[Data extracted from a collection]
*** Block opens ***

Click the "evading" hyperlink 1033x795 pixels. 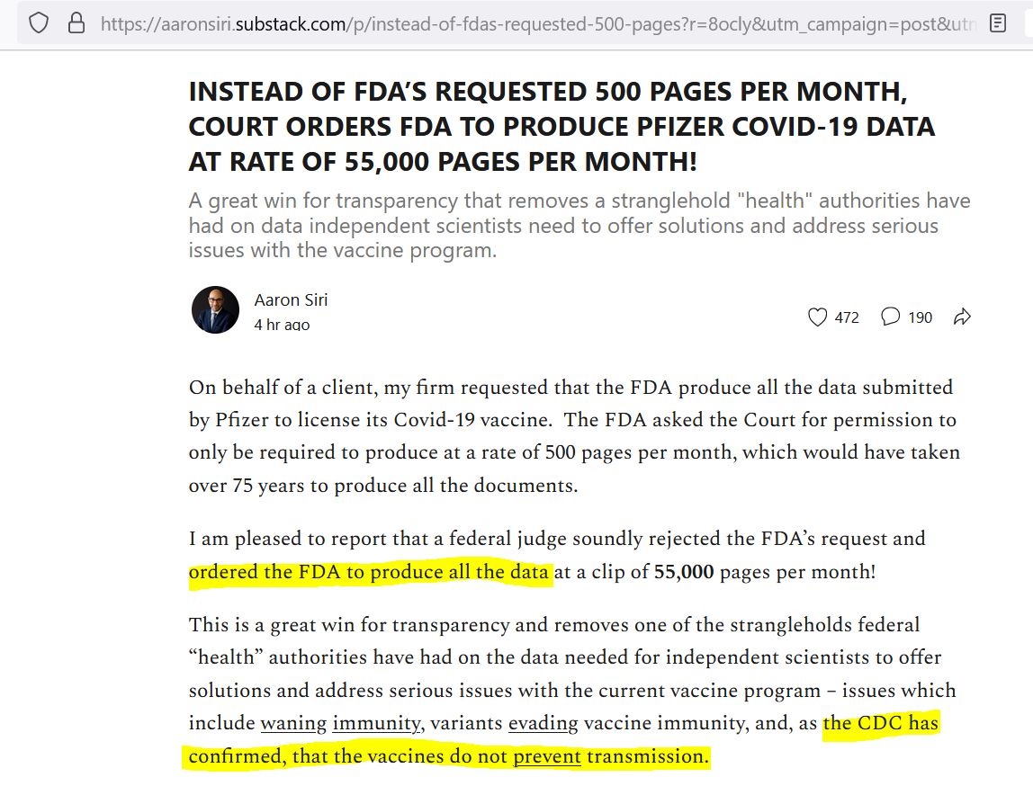point(543,723)
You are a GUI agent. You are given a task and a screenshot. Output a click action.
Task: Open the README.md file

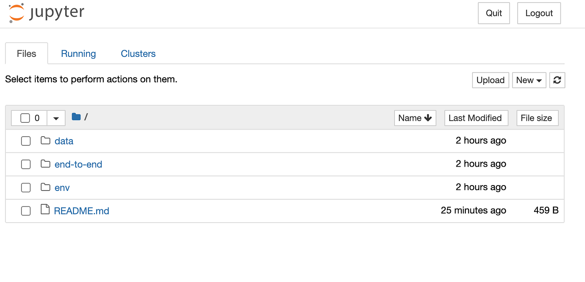tap(82, 211)
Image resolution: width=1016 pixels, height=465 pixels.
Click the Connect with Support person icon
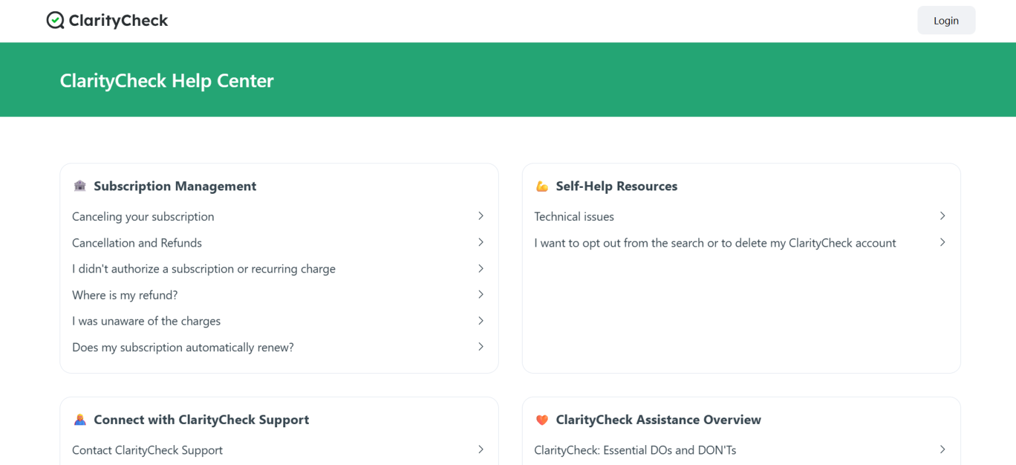click(80, 419)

*** Block closes ***

Task item
Return verbatim every line from the line containing "Task: Open the README.md file" to the last line of the entries above, inclusive, and leave out the pictures.

Result of the exercise
Task: Open the README.md file

tap(82, 211)
Image resolution: width=1016 pixels, height=465 pixels.
Click the Connect with Support person icon
click(80, 419)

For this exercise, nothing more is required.